══ Data
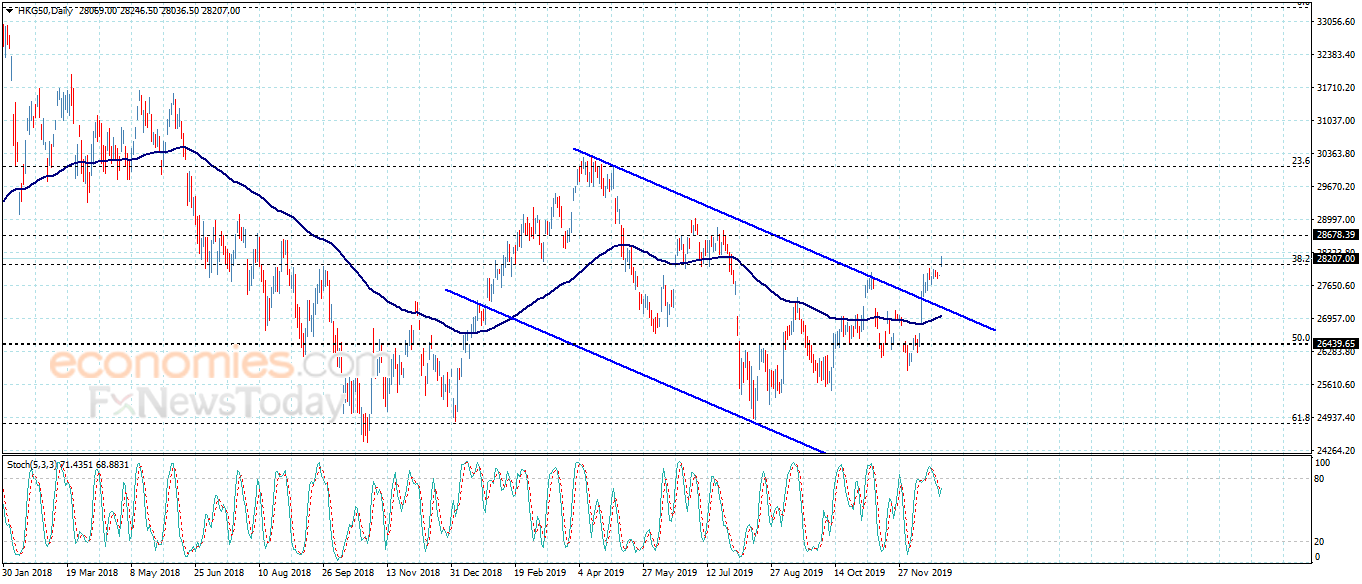Select the 50.0 Fibonacci level label

1300,338
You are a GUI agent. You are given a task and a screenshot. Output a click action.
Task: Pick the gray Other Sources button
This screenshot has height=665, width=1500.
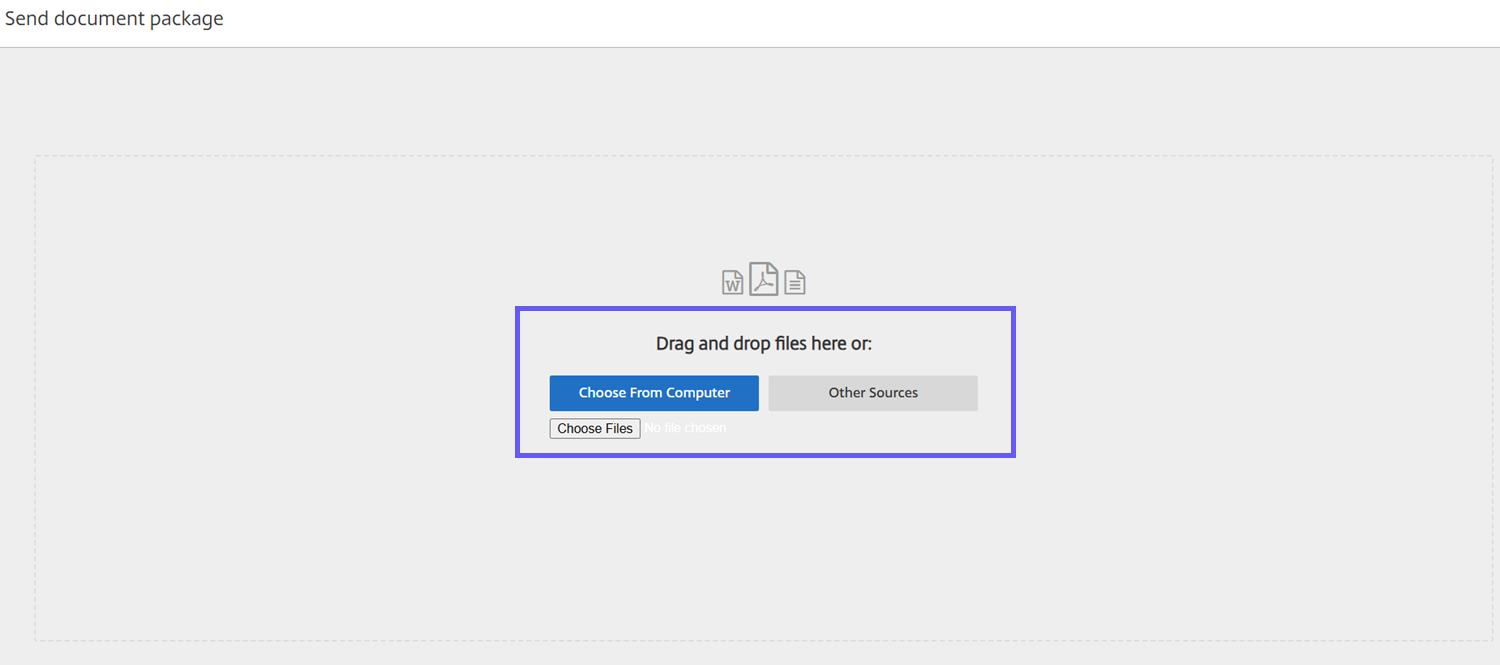coord(873,393)
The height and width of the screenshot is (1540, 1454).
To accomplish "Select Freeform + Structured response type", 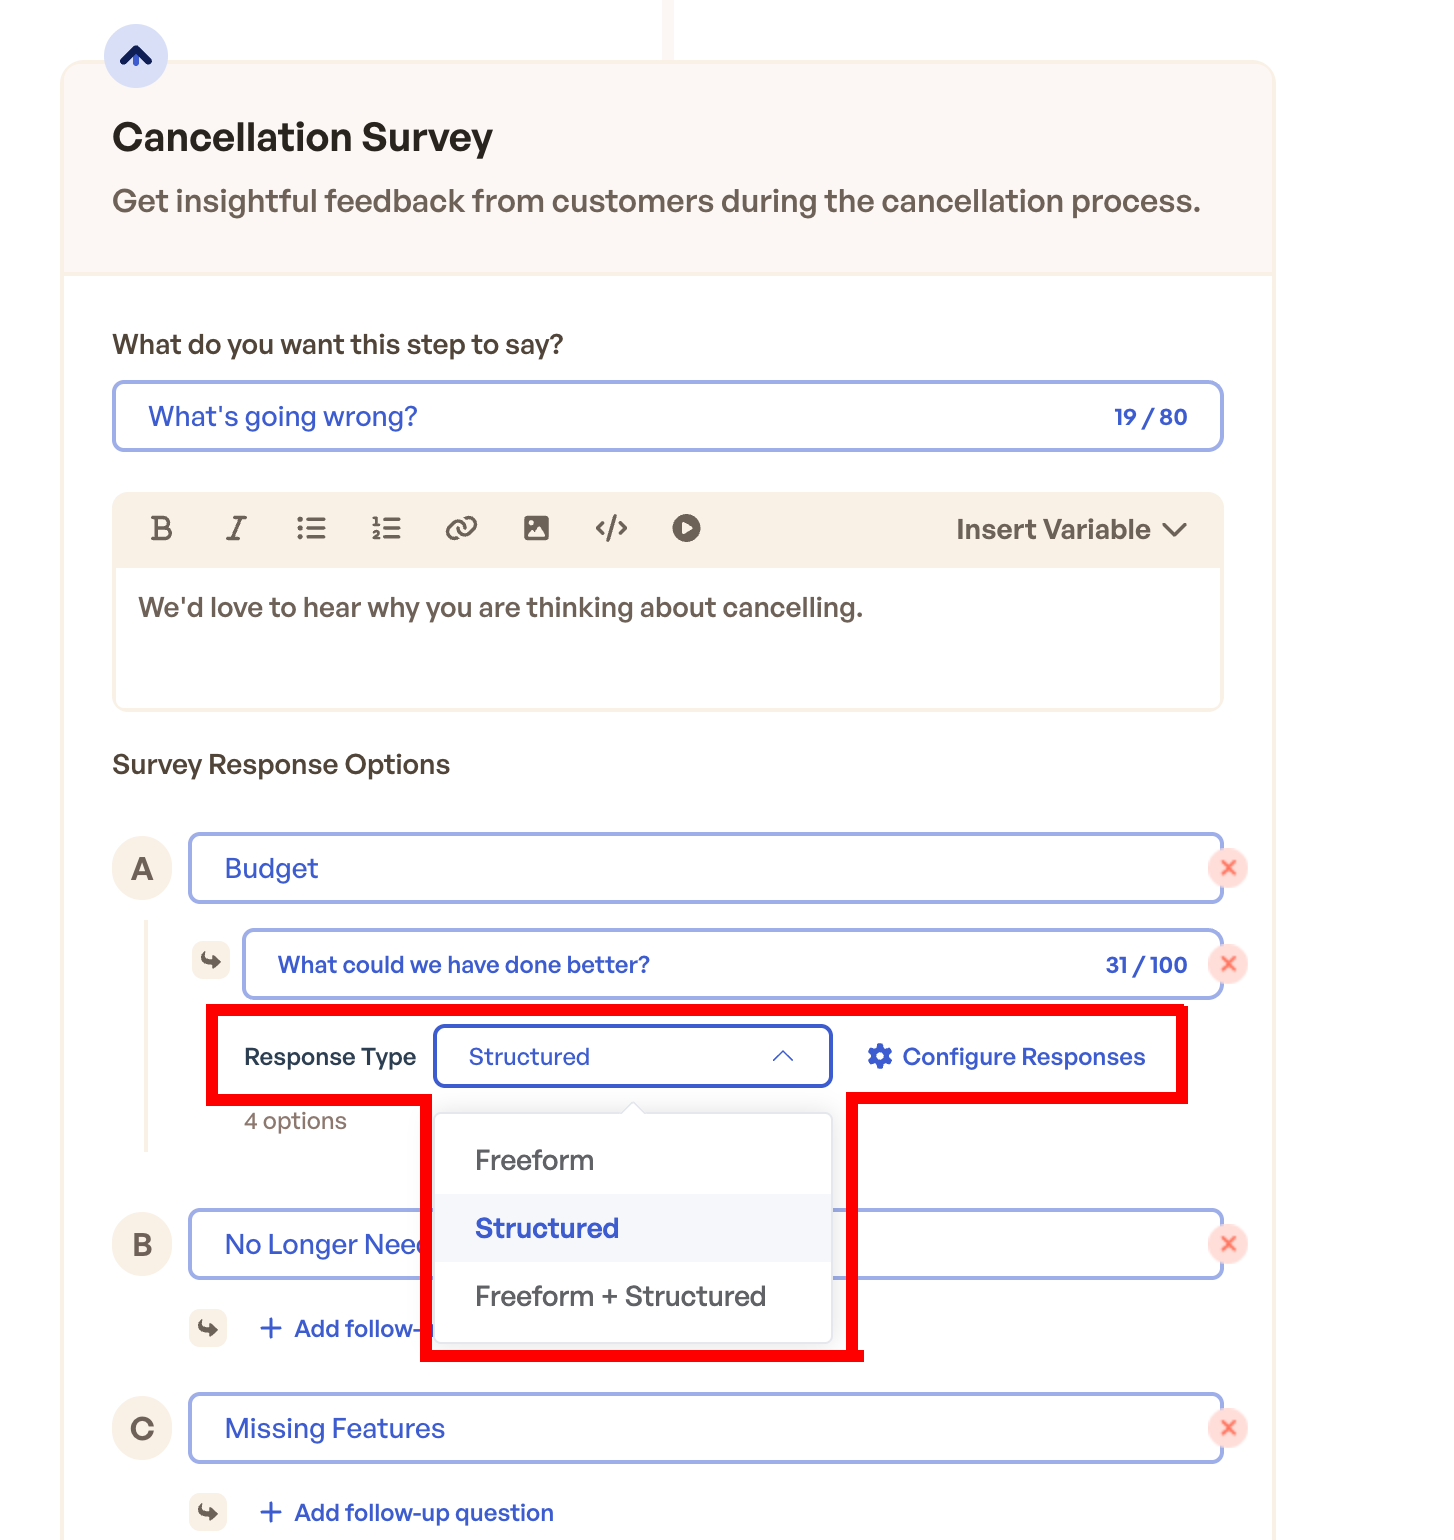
════
## Problem details
Pictures aside, set down the lines from the one containing "You are a GUI" through the end of the records above, exactly and only those.

## Solution to the problem
You are a GUI agent. You are given a task and a screenshot. Output a click action.
Task: Pick the gray Other Sources button
This screenshot has height=665, width=1500.
coord(873,393)
The height and width of the screenshot is (1540, 1454).
To accomplish "Select Freeform + Structured response type", 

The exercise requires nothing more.